Thoughts on marriage and leaving…
A friend is getting divorced after nineteen years with her partner. It’s tender and hard. I ache for her, not because I think she’s making the wrong choice, but because I know how deep those roots go. What it means to disentangle not just a life, but an identity.
Thinking about her has me thinking about us. About my partner and me.
We almost divorced during the pandemic. I’ve never really said that so publicly. And I don’t mean “things were rocky” or “we got on each other’s nerves.” I mean the trust between us shattered. Serious boundaries were crossed. For a long time afterwards, I didn’t feel comfortable, even safe, in my own home.

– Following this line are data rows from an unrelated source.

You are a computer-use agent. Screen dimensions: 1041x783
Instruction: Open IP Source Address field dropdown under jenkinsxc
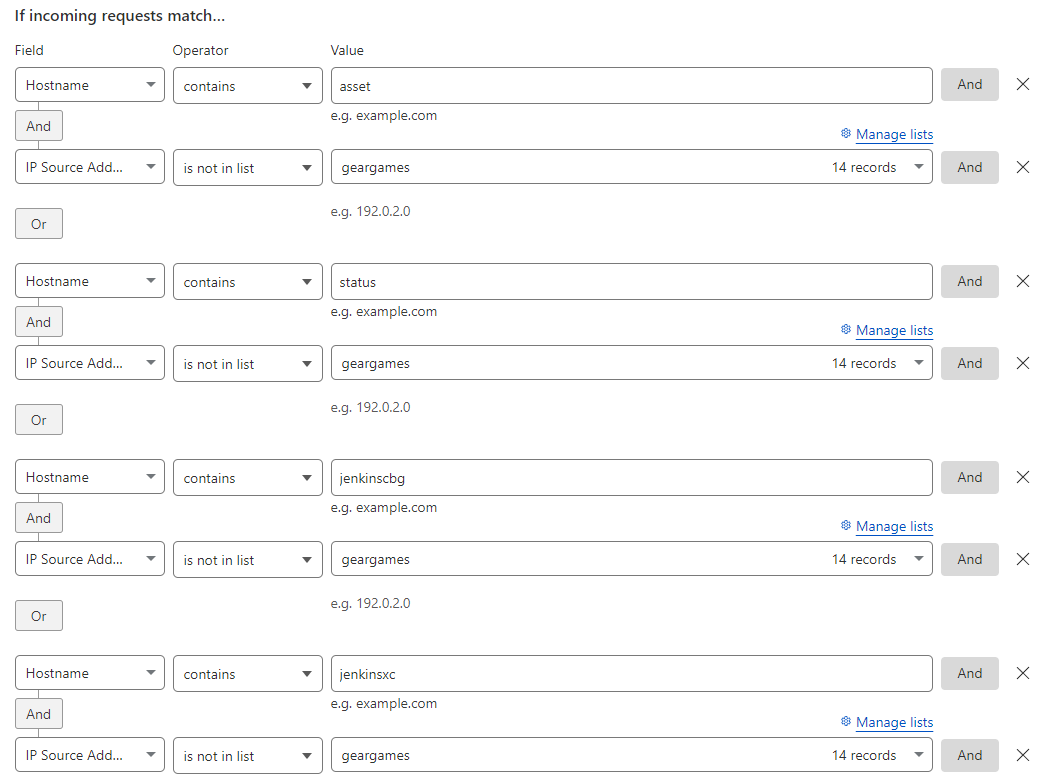pyautogui.click(x=90, y=755)
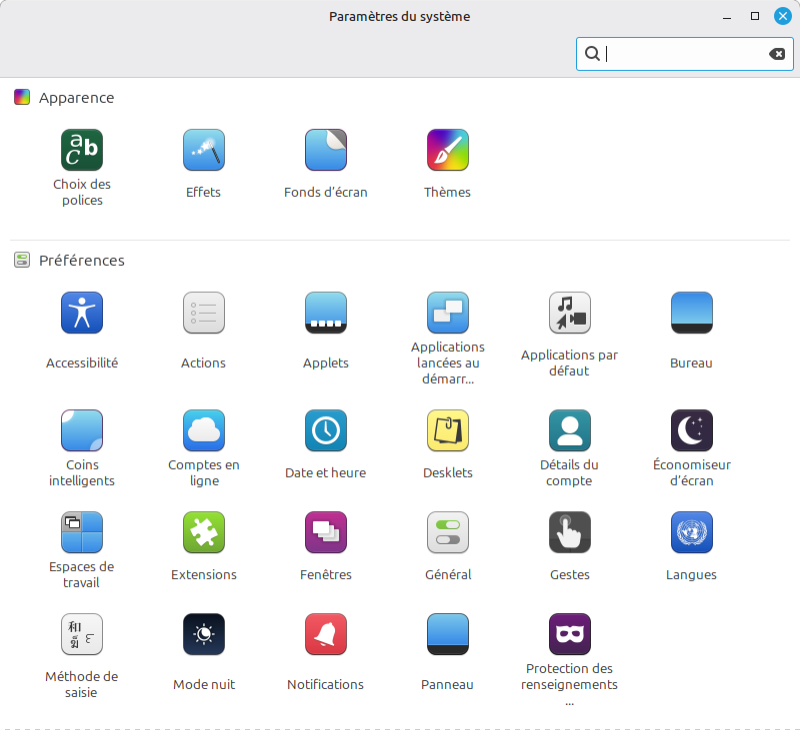The image size is (800, 731).
Task: Open the Langues settings
Action: (x=691, y=532)
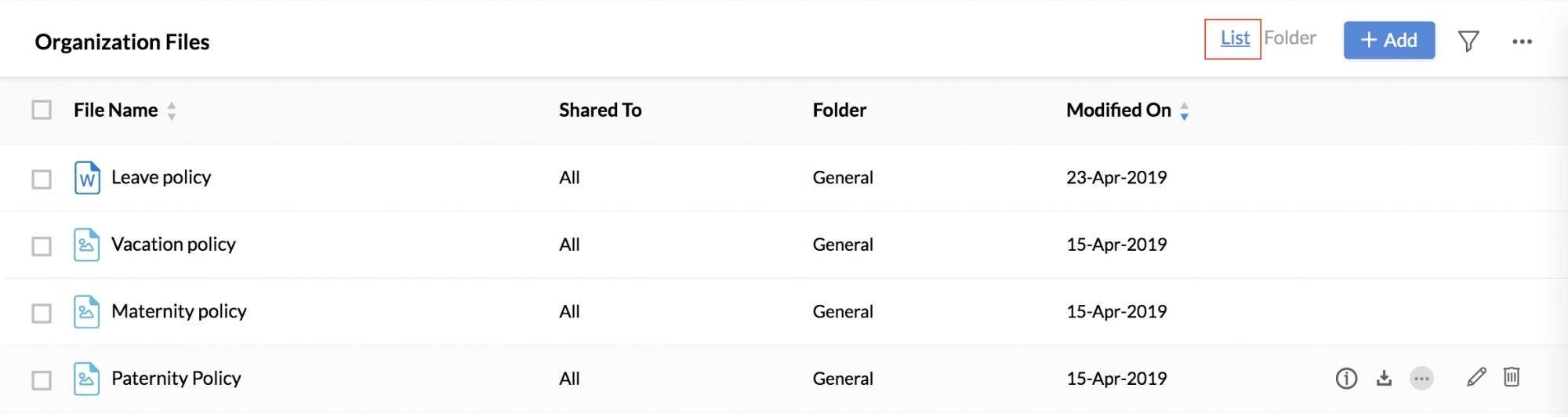Sort by File Name arrows
This screenshot has height=417, width=1568.
pyautogui.click(x=172, y=111)
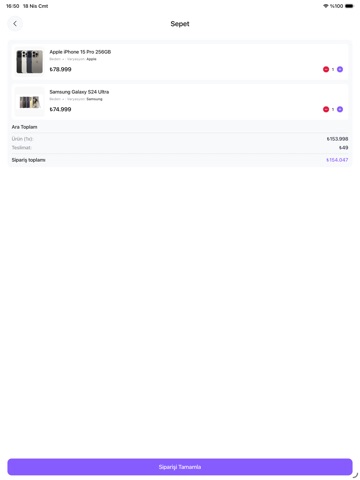Tap the ₺78.999 price
This screenshot has height=480, width=360.
(60, 69)
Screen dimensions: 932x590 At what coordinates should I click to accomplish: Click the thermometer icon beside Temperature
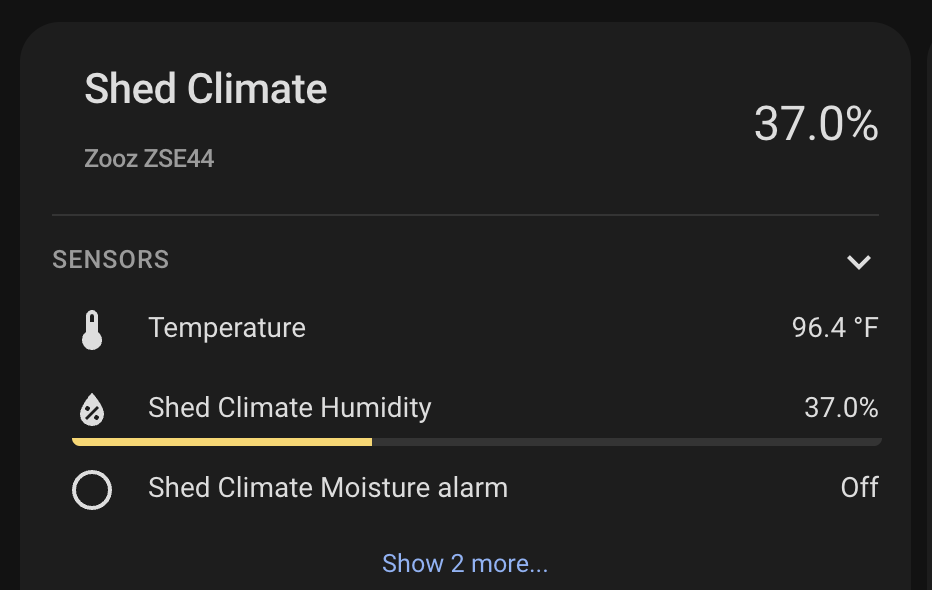click(92, 329)
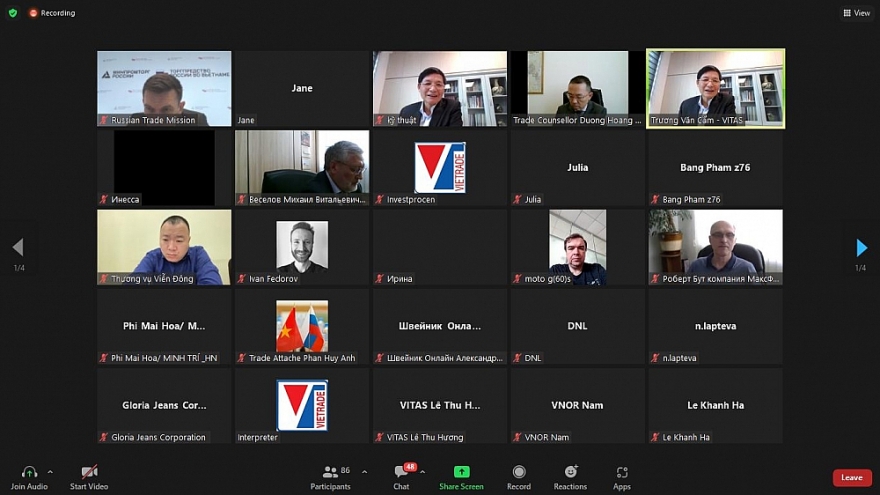Click the green Share Screen icon
The image size is (880, 495).
coord(461,472)
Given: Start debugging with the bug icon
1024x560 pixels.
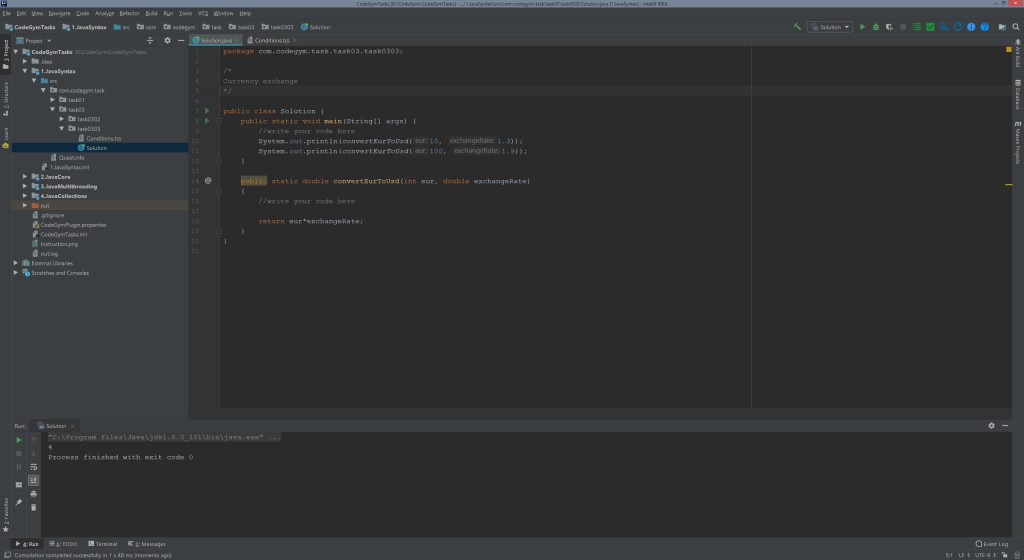Looking at the screenshot, I should tap(876, 27).
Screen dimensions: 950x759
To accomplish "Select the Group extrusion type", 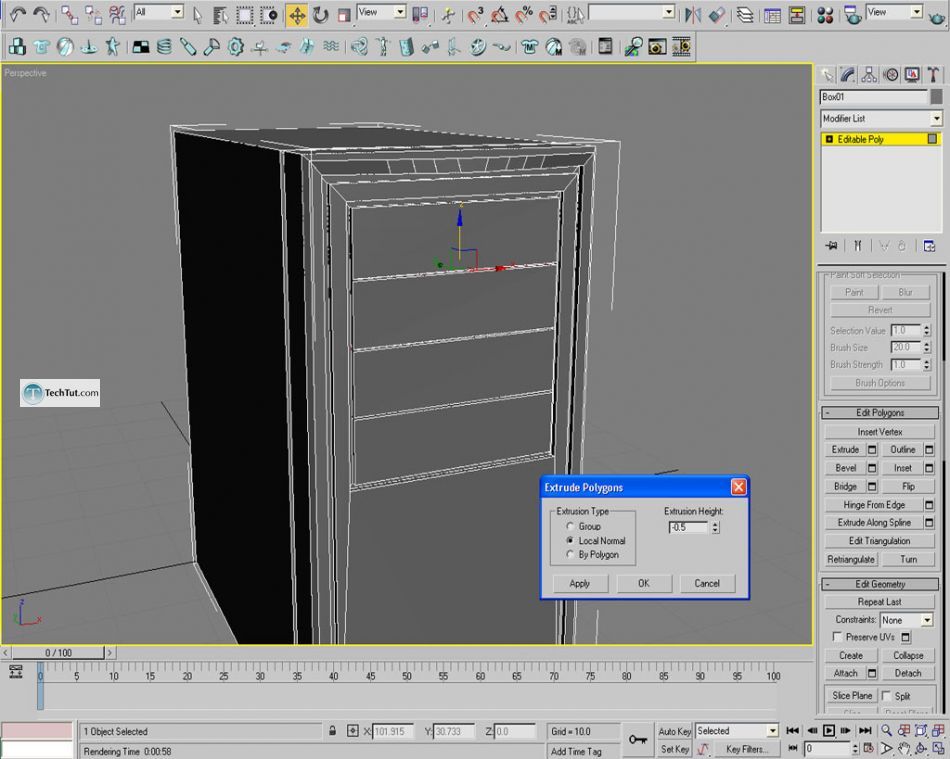I will pos(570,526).
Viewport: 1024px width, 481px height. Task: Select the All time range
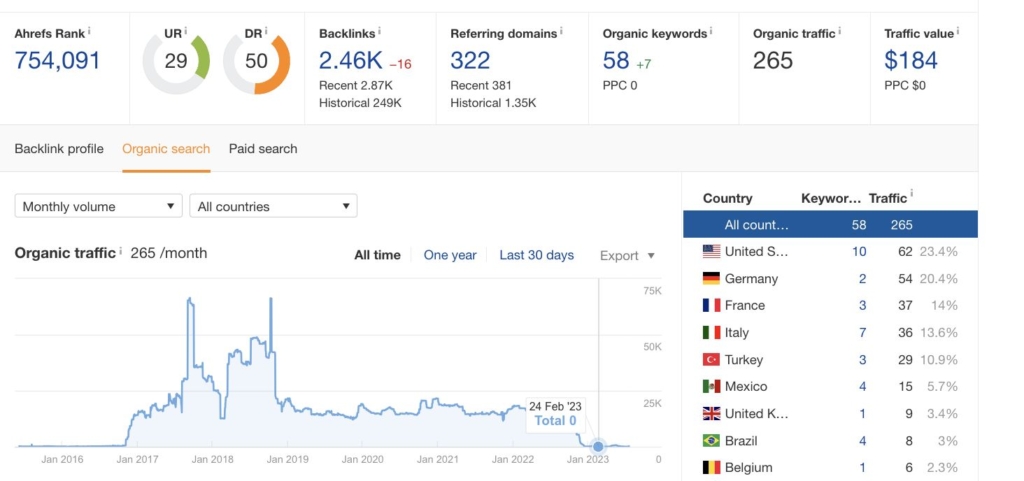click(x=377, y=255)
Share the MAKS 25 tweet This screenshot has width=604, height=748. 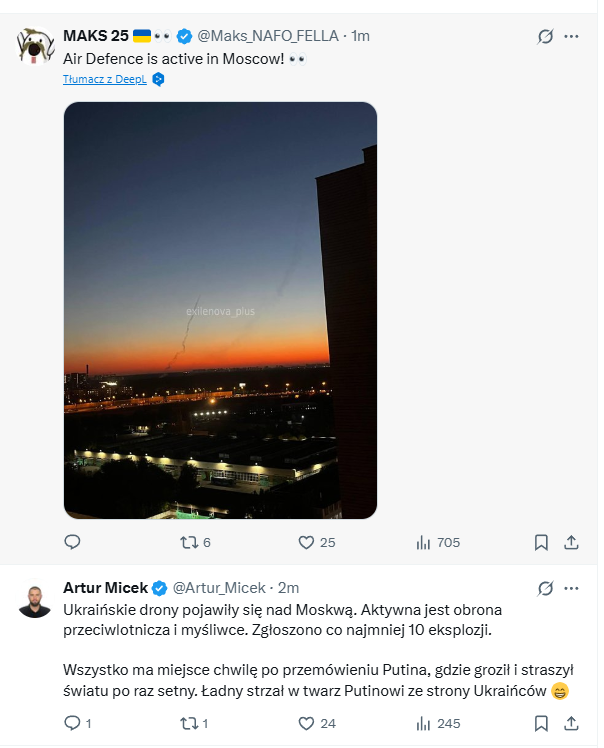pyautogui.click(x=572, y=542)
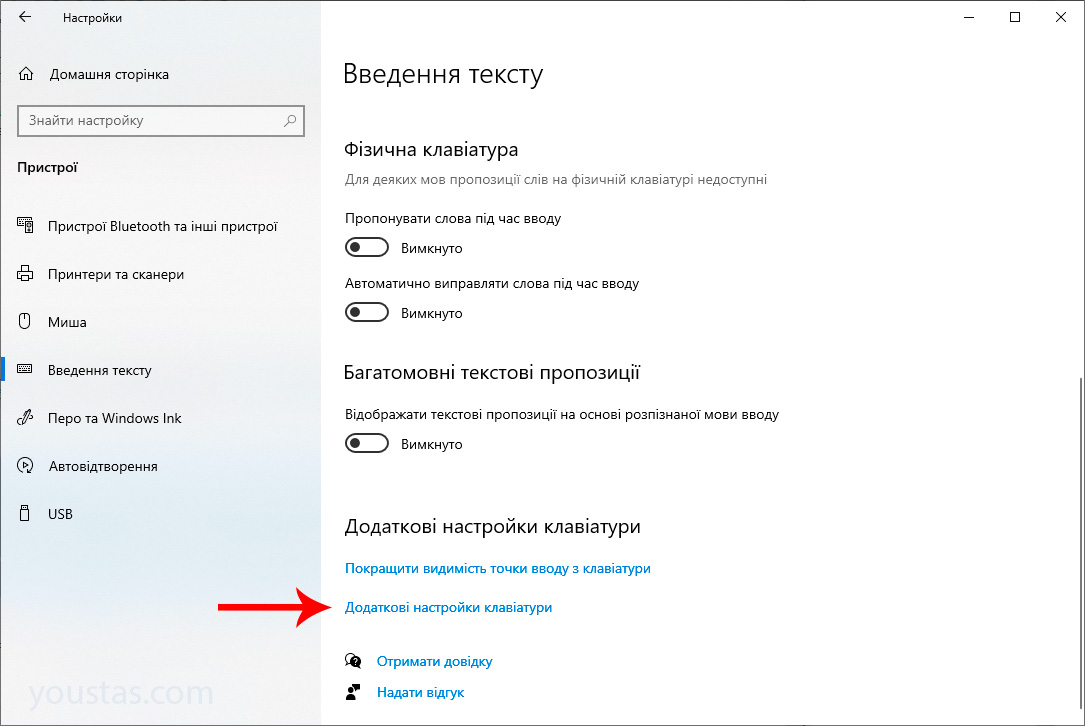Toggle Автоматично виправляти слова під час вводу
The height and width of the screenshot is (726, 1085).
[367, 312]
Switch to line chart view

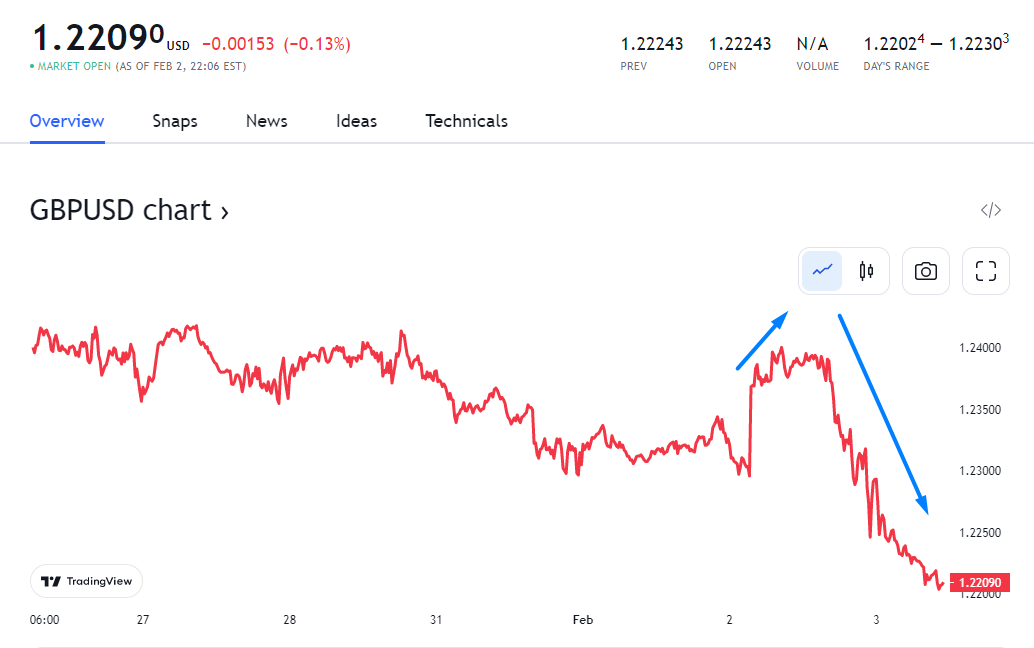click(823, 271)
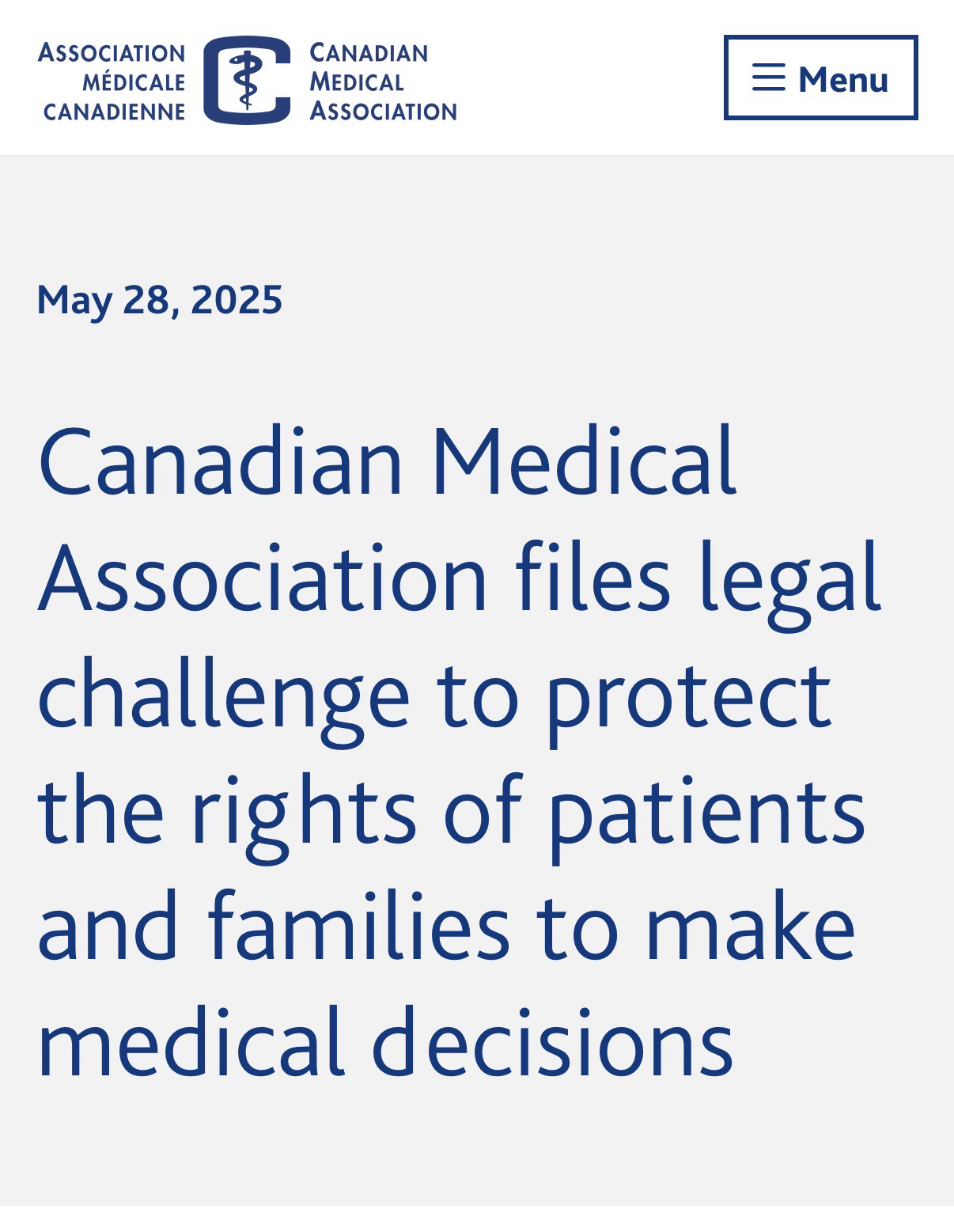Click the word 'legal' in the headline
The height and width of the screenshot is (1232, 954).
790,582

There was betrayal, though not the expected kind. It was something more emotional and intimate. Something my partner didn’t fully understand at the time. Something I know he didn’t intend to cause, and yet did. And because of lock down, isolation, and survival parenting, I had to walk myself through that pain without the scaffolding I might otherwise have had.
I was my own therapist.
My own advocate.
My own voice in the dark.
The fracture was heartbreaking and enraging. I didn’t think we would recover. I started looking for work. He moved out of our room. Our oldest child, seven at the time, started asking questions. She could sense things unravelling. In such a bleak and frightening season, it was hard to get out of bed in the morning. I kept wondering: What is all this for?
On top of that, after seven years as a primary caregiver, I realized how deeply I had fallen into the trap of the “traditional wife.” I knew our children better than he did. I knew our bills, our doctors, our insurance, our payments. I cooked. I cleaned. I cared. I made magic. I educated our children.
And I was furious at myself for slipping into that role, and later at the realization that he had slipped into it too. We hadn’t chosen it intentionally. We hadn’t set out to imbalance care giving, homemaking, kinship, emotional labour, and responsibility. But there we were.
Things didn’t change overnight. But he started doing the work.
He read the books I was reading. He listened to the podcasts. He went to therapy. Not to “fix us,” but to understand himself and what had happened. He let himself feel the discomfort. He sat with the guilt. With the realization that even without malice, he had hurt me deeply.
Then I got pregnant.
I don’t remember ever feeling so happy and so terrified at the same time while staring at a positive test, and I’d done this many times before. When our baby arrived and her cleft needs pushed us to our limits, something shifted. He showed up in ways he never had before. And I let him. I asked for what I needed, and he listened.
I still wonder: would this have happened with our first child if he’d had more than a week off? If we’d lived somewhere pro-parent? If gender roles hadn’t been so deeply ingrained in both of us and the society around us?
Strangely, this baby, with needs that seemed like they might break us, instead pulled us closer.
I had to pump, so he had to feed her. He was up at night, he knew her cry. He also knew what they meant. Somewhere in that bone-deep exhaustion, something broke open. He started hearing the baby cry before I did. He was tired, yes, but wide awake. Present. There.
In ways I hadn’t known how to ask for.
In ways I’d been told weren’t his responsibility.
He began showing up without prompting. And it wasn’t just diapers and bottles, it was about seeing me. Meeting me in work I had carried alone for so long.
Her birth wasn’t a fairy tale. It wasn’t a clean slate. But it was honest. Raw in a way that, once you make it to the other side, lets you see things plainly.
We learned to name our needs. To speak our hurts. We learned that pitching in is love, and that truly seeing one another can be a balm to so much that once felt invalidated.
We speak truth more now. We show up for the hardest, most awkward things in ways we hadn’t known how to before. In ways we didn’t even see.
Before, I felt like I was holding my family, him included, while climbing a mountain. The weight was suffocating. Now, I feel tethered.
Not trapped.
Not entangled.
Tethered.
Like no matter how far we drift or how violent the storm, we’re still holding the same rope. I can’t guarantee our marriage will last forever, but I can say this: we are both wide awake now. I can also say that we are both working towards making sure that if it does come to that, I can. Most of that is financial, and I hope to write more about that soon.
I don’t know if there’s a moral here. I don’t think staying is more virtuous than leaving, or that repair is always possible or required. Some love stories end because they must. Some change shape and continue.
This is simply ours. And I’m holding deep respect for anyone walking their own version of this terrain, wherever it leads, and whatever courage it asks of them.